** WRITTEN REQUEST **
Can you lay out the records below as a JSON list of strings, one string per line, with blank lines left out?

=-=-=-=-=

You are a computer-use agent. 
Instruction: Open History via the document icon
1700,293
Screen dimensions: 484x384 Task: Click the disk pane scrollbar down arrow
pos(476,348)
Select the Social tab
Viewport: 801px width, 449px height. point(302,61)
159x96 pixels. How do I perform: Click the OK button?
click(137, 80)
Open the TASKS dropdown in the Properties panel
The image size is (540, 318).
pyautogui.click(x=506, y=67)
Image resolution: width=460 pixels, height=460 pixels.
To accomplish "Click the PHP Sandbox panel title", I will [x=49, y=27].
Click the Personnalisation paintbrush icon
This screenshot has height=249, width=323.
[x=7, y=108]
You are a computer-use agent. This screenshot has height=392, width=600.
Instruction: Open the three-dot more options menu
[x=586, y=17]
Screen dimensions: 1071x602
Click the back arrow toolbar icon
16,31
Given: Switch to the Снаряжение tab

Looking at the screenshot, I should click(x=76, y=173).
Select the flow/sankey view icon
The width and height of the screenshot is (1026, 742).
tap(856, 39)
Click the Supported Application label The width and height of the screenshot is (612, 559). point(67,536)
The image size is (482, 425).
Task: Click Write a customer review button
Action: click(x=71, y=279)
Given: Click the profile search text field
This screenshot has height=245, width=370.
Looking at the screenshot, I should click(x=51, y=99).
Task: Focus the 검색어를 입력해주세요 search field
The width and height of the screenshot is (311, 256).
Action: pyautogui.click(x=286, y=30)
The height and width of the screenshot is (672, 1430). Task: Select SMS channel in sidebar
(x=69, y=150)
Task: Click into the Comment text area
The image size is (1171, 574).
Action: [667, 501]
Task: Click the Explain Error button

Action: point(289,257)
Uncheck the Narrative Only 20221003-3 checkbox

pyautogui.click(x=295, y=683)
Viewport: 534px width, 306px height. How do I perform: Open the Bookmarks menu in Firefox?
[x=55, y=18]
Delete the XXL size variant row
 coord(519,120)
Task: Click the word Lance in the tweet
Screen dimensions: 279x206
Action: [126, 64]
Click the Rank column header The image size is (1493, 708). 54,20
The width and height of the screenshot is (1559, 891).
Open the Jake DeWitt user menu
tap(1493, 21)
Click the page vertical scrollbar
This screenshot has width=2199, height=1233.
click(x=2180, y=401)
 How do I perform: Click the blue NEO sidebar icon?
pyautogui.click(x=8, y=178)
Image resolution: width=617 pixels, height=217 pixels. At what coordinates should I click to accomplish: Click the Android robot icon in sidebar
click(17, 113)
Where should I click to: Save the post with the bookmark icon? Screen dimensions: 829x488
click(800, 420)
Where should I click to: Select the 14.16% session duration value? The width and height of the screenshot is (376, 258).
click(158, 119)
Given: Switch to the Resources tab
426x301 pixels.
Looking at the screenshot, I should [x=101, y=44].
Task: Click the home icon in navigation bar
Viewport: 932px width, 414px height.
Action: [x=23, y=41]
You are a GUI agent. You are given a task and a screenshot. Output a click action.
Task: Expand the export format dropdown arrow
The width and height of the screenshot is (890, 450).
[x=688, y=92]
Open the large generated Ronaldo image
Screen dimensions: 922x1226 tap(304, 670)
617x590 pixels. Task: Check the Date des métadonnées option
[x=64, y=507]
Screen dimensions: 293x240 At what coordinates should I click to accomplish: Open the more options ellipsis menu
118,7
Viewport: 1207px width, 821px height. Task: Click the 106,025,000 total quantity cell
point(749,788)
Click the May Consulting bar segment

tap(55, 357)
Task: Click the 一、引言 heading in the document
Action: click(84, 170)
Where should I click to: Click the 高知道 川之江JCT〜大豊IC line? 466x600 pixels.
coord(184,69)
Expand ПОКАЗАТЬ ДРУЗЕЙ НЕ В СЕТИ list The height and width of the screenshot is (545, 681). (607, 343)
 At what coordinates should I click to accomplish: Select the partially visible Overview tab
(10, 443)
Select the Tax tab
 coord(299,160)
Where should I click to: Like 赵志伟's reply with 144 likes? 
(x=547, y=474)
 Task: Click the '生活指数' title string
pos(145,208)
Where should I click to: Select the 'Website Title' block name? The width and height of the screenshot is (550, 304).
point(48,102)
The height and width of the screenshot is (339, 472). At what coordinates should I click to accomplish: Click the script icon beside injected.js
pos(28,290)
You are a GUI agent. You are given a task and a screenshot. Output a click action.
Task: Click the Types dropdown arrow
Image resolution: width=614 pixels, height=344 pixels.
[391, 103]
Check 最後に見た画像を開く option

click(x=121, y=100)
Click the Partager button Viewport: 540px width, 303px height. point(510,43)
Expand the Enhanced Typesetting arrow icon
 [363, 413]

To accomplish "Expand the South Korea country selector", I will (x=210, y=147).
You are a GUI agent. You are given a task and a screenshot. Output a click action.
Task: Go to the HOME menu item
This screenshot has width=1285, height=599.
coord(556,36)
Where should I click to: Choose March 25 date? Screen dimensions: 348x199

=-=-=-=-=

** EXERCISE SOLUTION **
[
  "You are a computer-use agent. ",
  "Instruction: Open History via the document icon",
  "1700,293",
  "Screen dimensions: 484x384 Task: Click the disk pane scrollbar down arrow",
  "pos(476,348)",
  "Select the Social tab",
  "Viewport: 801px width, 449px height. point(302,61)",
  "159x96 pixels. How do I perform: Click the OK button?",
  "click(137, 80)",
  "Open the TASKS dropdown in the Properties panel",
  "The image size is (540, 318).",
  "pyautogui.click(x=506, y=67)",
  "Image resolution: width=460 pixels, height=460 pixels.",
  "To accomplish \"Click the PHP Sandbox panel title\", I will [x=49, y=27].",
  "Click the Personnalisation paintbrush icon",
  "This screenshot has height=249, width=323.",
  "[x=7, y=108]",
  "You are a computer-use agent. This screenshot has height=392, width=600.",
  "Instruction: Open the three-dot more options menu",
  "[x=586, y=17]",
  "Screen dimensions: 1071x602",
  "Click the back arrow toolbar icon",
  "16,31",
  "Given: Switch to the Снаряжение tab",
  "Looking at the screenshot, I should click(x=76, y=173).",
  "Select the flow/sankey view icon",
  "The width and height of the screenshot is (1026, 742).",
  "tap(856, 39)",
  "Click the Supported Application label The width and height of the screenshot is (612, 559). point(67,536)",
  "The image size is (482, 425).",
  "Task: Click Write a customer review button",
  "Action: click(x=71, y=279)",
  "Given: Click the profile search text field",
  "This screenshot has height=245, width=370.",
  "Looking at the screenshot, I should click(x=51, y=99).",
  "Task: Focus the 검색어를 입력해주세요 search field",
  "The width and height of the screenshot is (311, 256).",
  "Action: pyautogui.click(x=286, y=30)",
  "The height and width of the screenshot is (672, 1430). Task: Select SMS channel in sidebar",
  "(x=69, y=150)",
  "Task: Click into the Comment text area",
  "The image size is (1171, 574).",
  "Action: [667, 501]",
  "Task: Click the Explain Error button",
  "Action: point(289,257)",
  "Uncheck the Narrative Only 20221003-3 checkbox",
  "pyautogui.click(x=295, y=683)",
  "Viewport: 534px width, 306px height. How do I perform: Open the Bookmarks menu in Firefox?",
  "[x=55, y=18]",
  "Delete the XXL size variant row",
  " coord(519,120)",
  "Task: Click the word Lance in the tweet",
  "Screen dimensions: 279x206",
  "Action: [126, 64]",
  "Click the Rank column header The image size is (1493, 708). 54,20",
  "The width and height of the screenshot is (1559, 891).",
  "Open the Jake DeWitt user menu",
  "tap(1493, 21)",
  "Click the page vertical scrollbar",
  "This screenshot has width=2199, height=1233.",
  "click(x=2180, y=401)",
  " How do I perform: Click the blue NEO sidebar icon?",
  "pyautogui.click(x=8, y=178)",
  "Image resolution: width=617 pixels, height=217 pixels. At what coordinates should I click to accomplish: Click the Android robot icon in sidebar",
  "click(17, 113)",
  "Where should I click to: Save the post with the bookmark icon? Screen dimensions: 829x488",
  "click(800, 420)",
  "Where should I click to: Select the 14.16% session duration value? The width and height of the screenshot is (376, 258).",
  "click(158, 119)",
  "Given: Switch to the Resources tab",
  "426x301 pixels.",
  "Looking at the screenshot, I should [x=101, y=44].",
  "Task: Click the home icon in navigation bar",
  "Viewport: 932px width, 414px height.",
  "Action: [x=23, y=41]",
  "You are a GUI agent. You are given a task and a screenshot. Output a click action.",
  "Task: Expand the export format dropdown arrow",
  "The width and height of the screenshot is (890, 450).",
  "[x=688, y=92]",
  "Open the large generated Ronaldo image",
  "Screen dimensions: 922x1226 tap(304, 670)",
  "617x590 pixels. Task: Check the Date des métadonnées option",
  "[x=64, y=507]",
  "Screen dimensions: 293x240 At what coordinates should I click to accomplish: Open the more options ellipsis menu",
  "118,7",
  "Viewport: 1207px width, 821px height. Task: Click the 106,025,000 total quantity cell",
  "point(749,788)",
  "Click the May Consulting bar segment",
  "tap(55, 357)",
  "Task: Click the 一、引言 heading in the document",
  "Action: click(84, 170)",
  "Where should I click to: Click the 高知道 川之江JCT〜大豊IC line? 466x600 pixels.",
  "coord(184,69)",
  "Expand ПОКАЗАТЬ ДРУЗЕЙ НЕ В СЕТИ list The height and width of the screenshot is (545, 681). (607, 343)",
  " At what coordinates should I click to accomplish: Select the partially visible Overview tab",
  "(10, 443)",
  "Select the Tax tab",
  " coord(299,160)",
  "Where should I click to: Like 赵志伟's reply with 144 likes? ",
  "(x=547, y=474)",
  " Task: Click the '生活指数' title string",
  "pos(145,208)",
  "Where should I click to: Select the 'Website Title' block name? The width and height of the screenshot is (550, 304).",
  "point(48,102)",
  "The height and width of the screenshot is (339, 472). At what coordinates should I click to accomplish: Click the script icon beside injected.js",
  "pos(28,290)",
  "You are a GUI agent. You are given a task and a screenshot. Output a click action.",
  "Task: Click the Types dropdown arrow",
  "Image resolution: width=614 pixels, height=344 pixels.",
  "[391, 103]",
  "Check 最後に見た画像を開く option",
  "click(x=121, y=100)",
  "Click the Partager button Viewport: 540px width, 303px height. point(510,43)",
  "Expand the Enhanced Typesetting arrow icon",
  " [363, 413]",
  "To accomplish \"Expand the South Korea country selector\", I will (x=210, y=147).",
  "You are a GUI agent. You are given a task and a screenshot. Output a click action.",
  "Task: Go to the HOME menu item",
  "This screenshot has width=1285, height=599.",
  "coord(556,36)",
  "Where should I click to: Choose March 25 date? Screen dimensions: 348x199"
]